As it happened, the rain held off until late Friday night and continued through this morning.

Maybe the predicted thunderstorms held off for the first part of the evening because the festival had purchased impressive new logo-embossed raincoats for Memphis in May staff members. Or maybe the rain delay was due to the preparedness of 63-year-old festival volunteer John Joplin, who said: “I brought enough raingear for a hurricane.”

Rain sprinkles did splash the fest, but the weather offered no real reason to pass on an opening night lineup that included Bonnie Bramlett and The Cult. Neither, apparently, did the dark clouds of the sickly national economy.

“We entered the fall with some trepidation, but we have been surprisingly unscathed,” said Memphis in May executive vice president Diane Hampton. “People need a reason to celebrate, and the festival is a good value. With 60 bands, it’s about a buck a band.”

Based on advance ticket sales, Hampton said, attendance should be down only about 5 percent from last year’s weekend crowd of about 125,000. She said 80 percent of advance ticket-buyers bought three-day passes, and tickest have been sold to music fans in all 50 states and 10 foreign countries.

Among those who came here from out of state were Jackie and Michael Baudré of Huntsville, Ala., who said they decided to give up their traditional biker festival — “We like Harleys,” Michael said — in Panama City this year to attend Memphis in May, to see such favorites as Steve Miller, Jerry Lee Lewis and Bonnie Raitt.

“She’s an old hippie blues fan,” explained Michael, 55, talking about his 46-year-old wife, who wore large peace sign earrings and a peace sign necklace.
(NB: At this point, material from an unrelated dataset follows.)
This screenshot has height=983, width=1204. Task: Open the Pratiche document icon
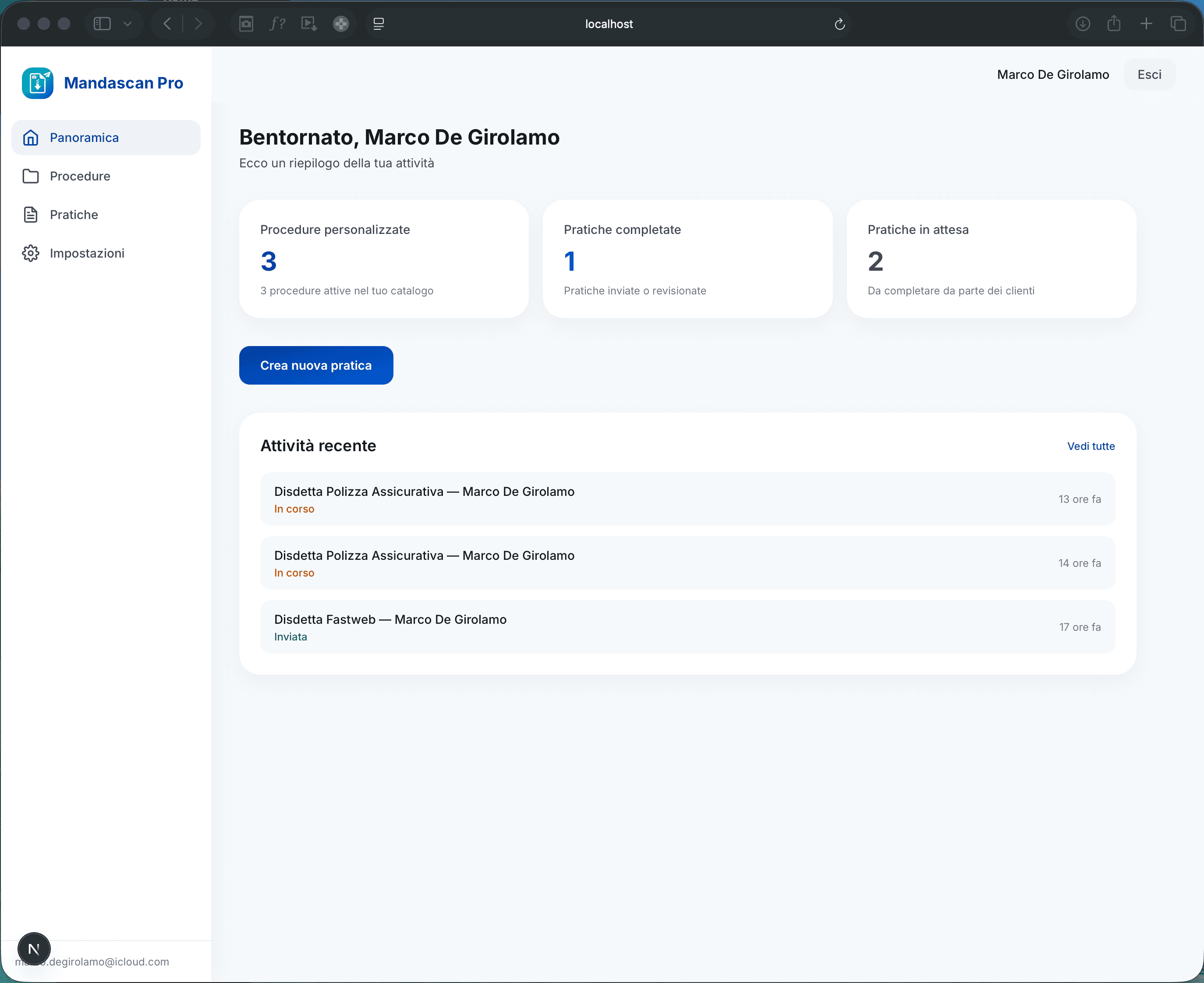(x=31, y=214)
Lauren Siebert, 19, said she and her friend Jacob Turner, 15, were able to afford Memphis in May tickets, hotel rooms in Wynne, Ark., (the closest they could find) and the five-hour drive from their hometown of Violet Hill in Izard County, Ark., thanks to “odd jobs, and saving up forever.”
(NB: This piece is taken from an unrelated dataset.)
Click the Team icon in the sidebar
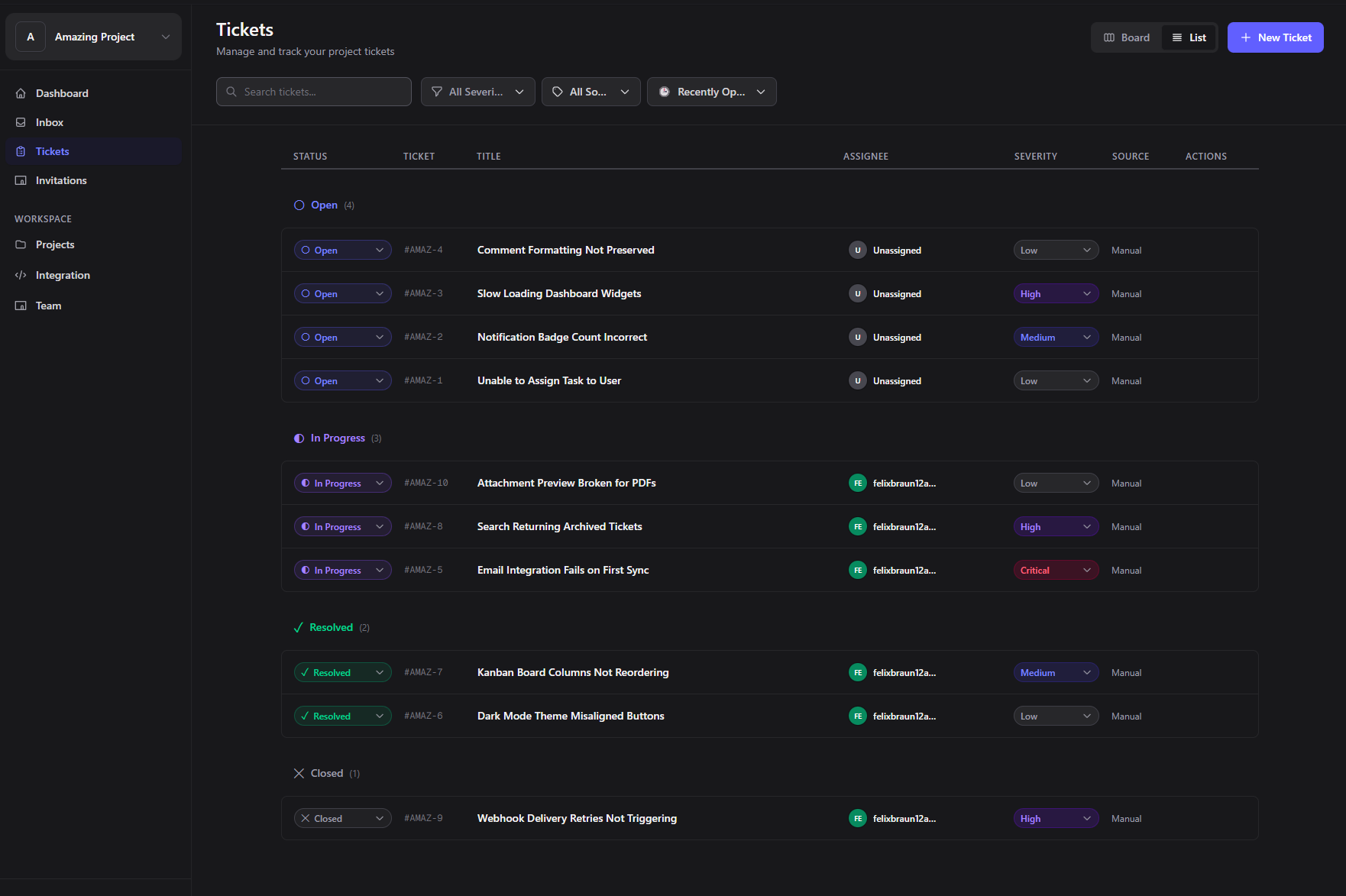This screenshot has height=896, width=1346. [21, 305]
The young music fans were among the first in line today outside Tom Lee Park: By the time the gates opened at 5 p.m., they had been standing at the front of the entrance for almost four hours.

“We got here early and bought two waters apiece, and stayed,” Siebert said. “We didn’t want to be late. We wanted to be up front for Katy Perry and the All American Rejects.”

Others were at the festival not despite the economy but because of the economy.

“This is easy work and easy money,” said Joe Lang, 28, slicing lemons at one of eight Nanny’s Old Fashion (sic) Lemonade stands located throughout the park.

Lang, who also worked the past two festivals, says he has to be a bit of a pitchman to compete with the coporate alcohol vendors. He uses different approaches for different customers. “If it’s a she, I flirt — make or model, it don’t matter. But with a guy, it’s kind of hard to get ‘em away from the beer stands.”